Text under study:
>>>

Danthonia is a genus of Eurasian, North African, and American plants in the grass family. Members of this genus are sometimes referred to as oatgrass, but that common name is not restricted to this genus. Other common names include heathgrass and wallaby grass.
Australian species have since been reclassified into the genus Rytidosperma.

<<<

The data:

>>>

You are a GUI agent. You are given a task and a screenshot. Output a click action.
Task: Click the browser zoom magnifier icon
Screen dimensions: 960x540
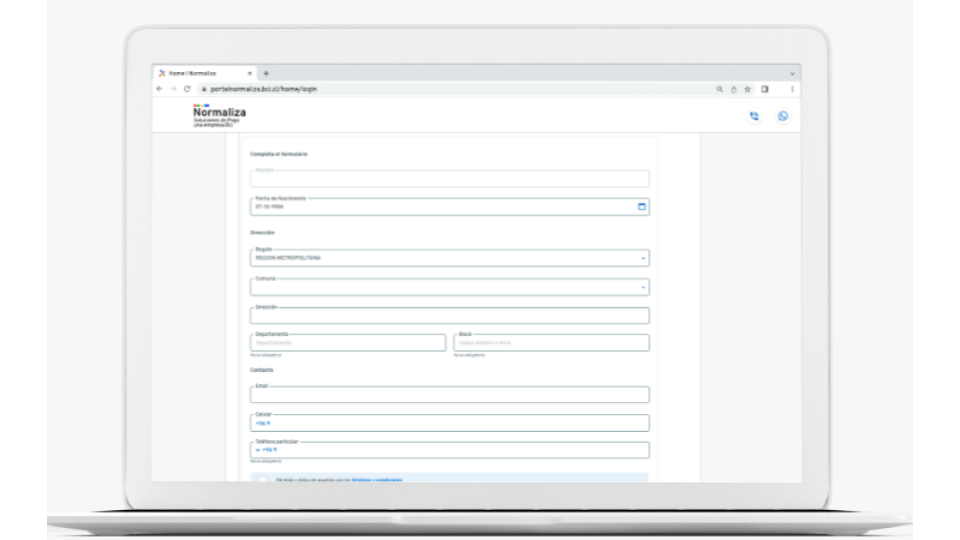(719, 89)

<<<
>>>

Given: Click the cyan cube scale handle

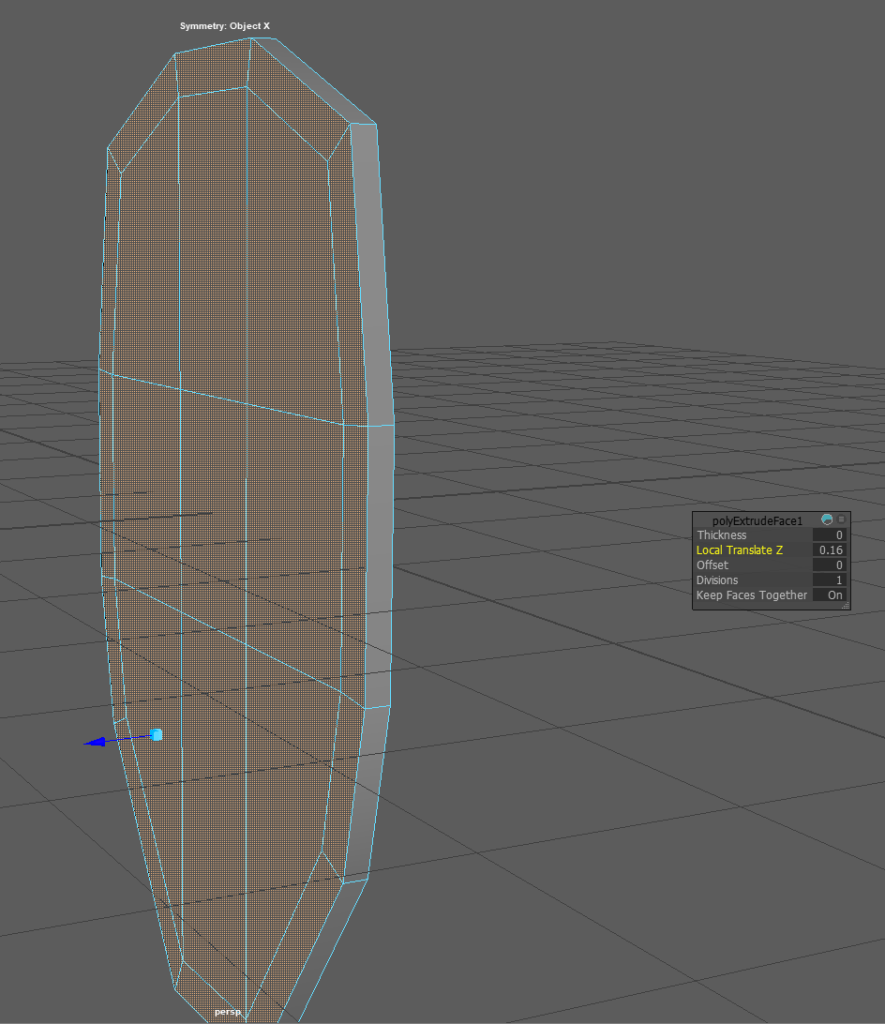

<<<
>>>

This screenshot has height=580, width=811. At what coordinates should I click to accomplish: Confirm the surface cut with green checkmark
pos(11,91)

<<<

What to work on:
A – According to the text on Danthonia, into which genus have the Australian species been reclassified?
B – Summarize the text on Danthonia in two sentences.
Draw only on the text about Danthonia and leave the rows aside.

Expected outputs:
A – Rytidosperma.

B – Danthonia is a genus of grasses from Eurasia, North Africa, and the Americas, sometimes called oatgrass, heathgrass, or wallaby grass. Its Australian species have since been moved to the genus Rytidosperma.